> **Problem**:
Each line from the one with "Click the Content Generator icon" through the end of the records below should be transcribed exactly, and each picture should be skipped.

═══ Provided entries

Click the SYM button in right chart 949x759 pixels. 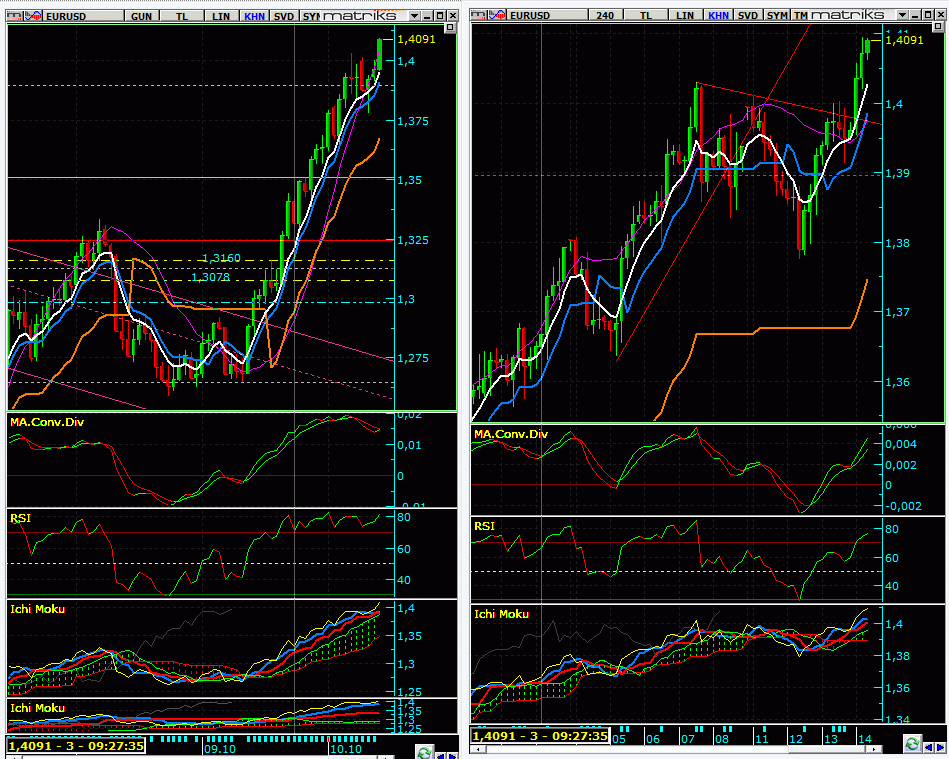pos(776,16)
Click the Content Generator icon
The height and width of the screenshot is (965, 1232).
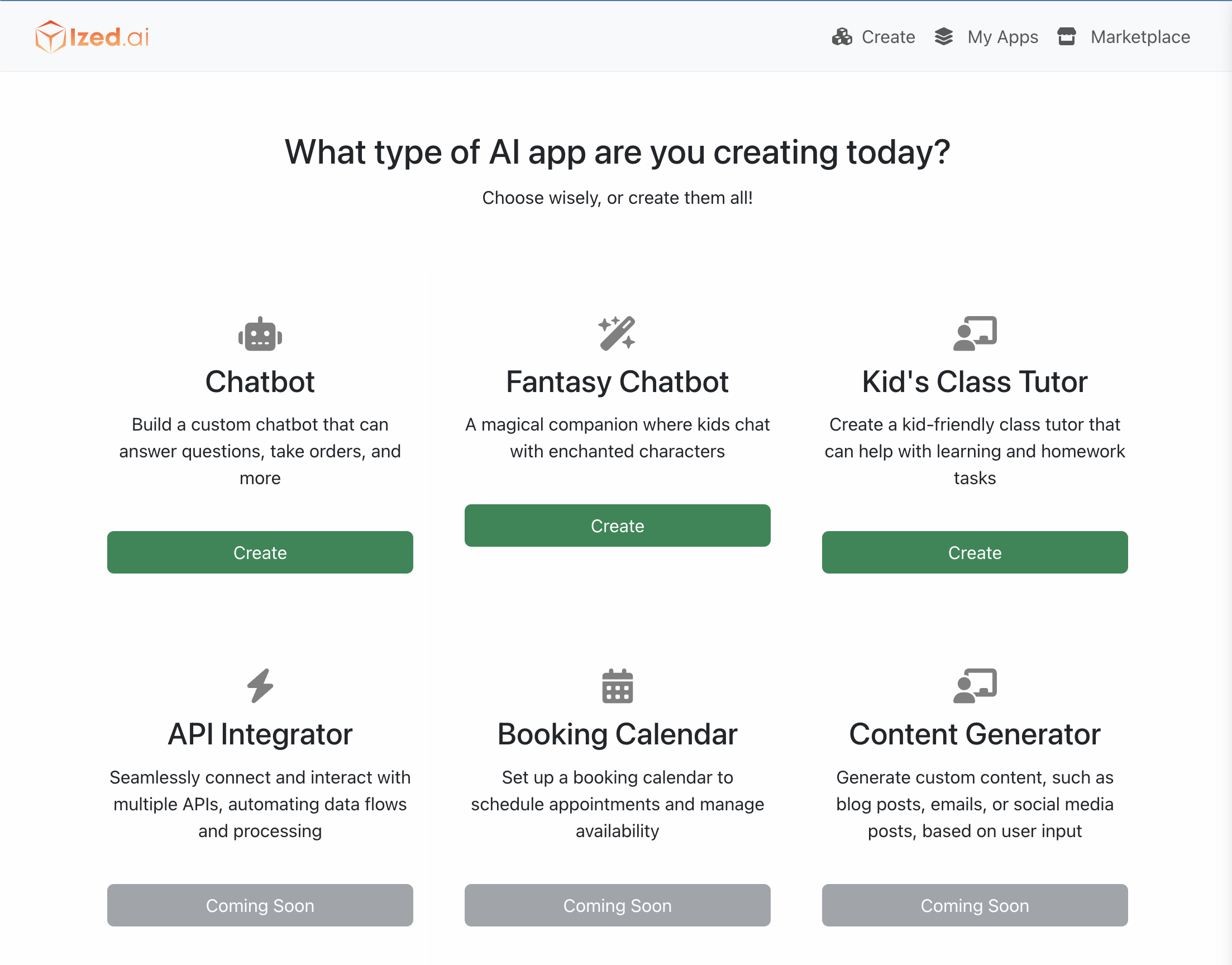click(975, 686)
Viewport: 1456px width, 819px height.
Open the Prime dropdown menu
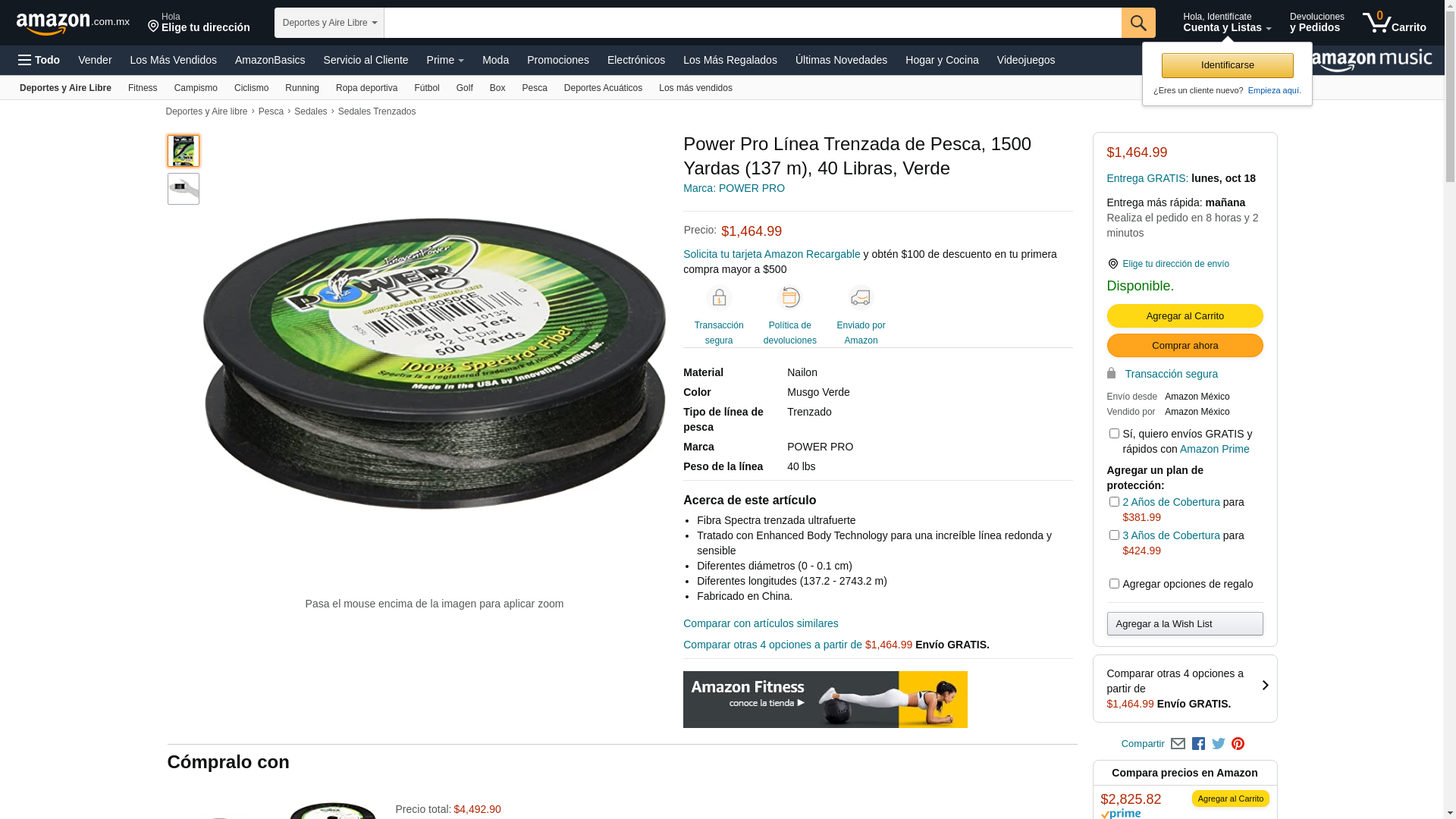pos(445,60)
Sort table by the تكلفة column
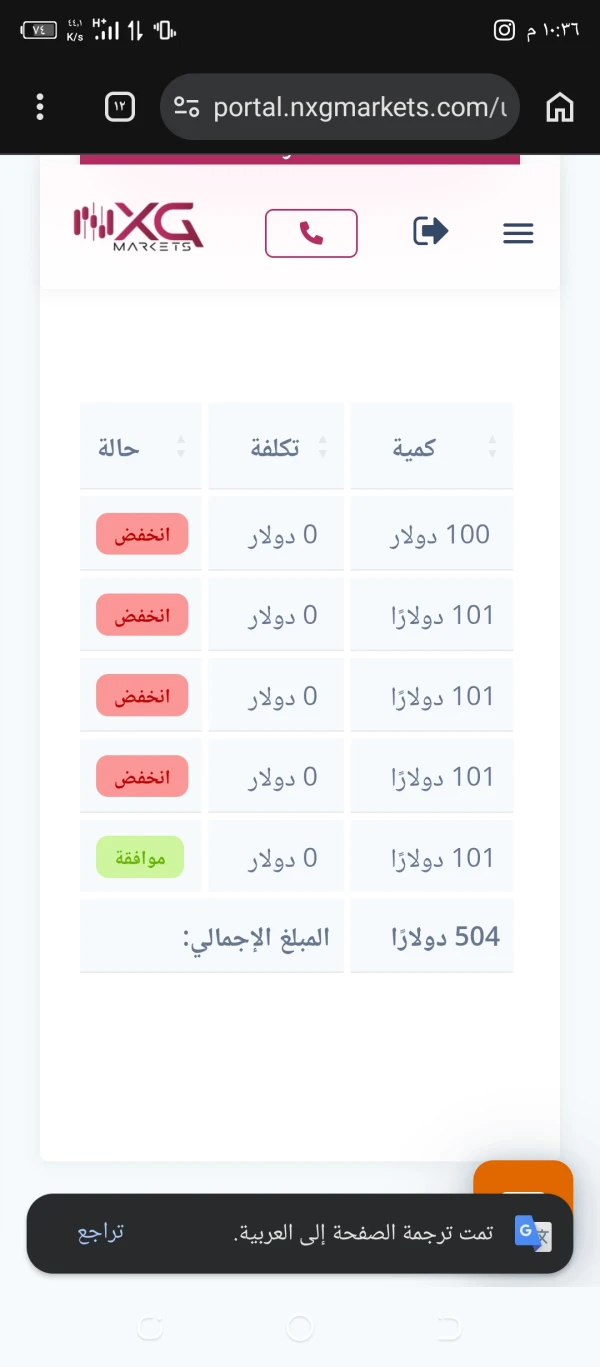Viewport: 600px width, 1367px height. coord(276,448)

══════

> **Result of this task**:
Click the Content Generator icon
The height and width of the screenshot is (965, 1232).
click(975, 686)
Viewport: 1456px width, 819px height.
Open the Prime dropdown menu
pos(445,60)
Sort table by the تكلفة column
Viewport: 600px width, 1367px height. coord(276,448)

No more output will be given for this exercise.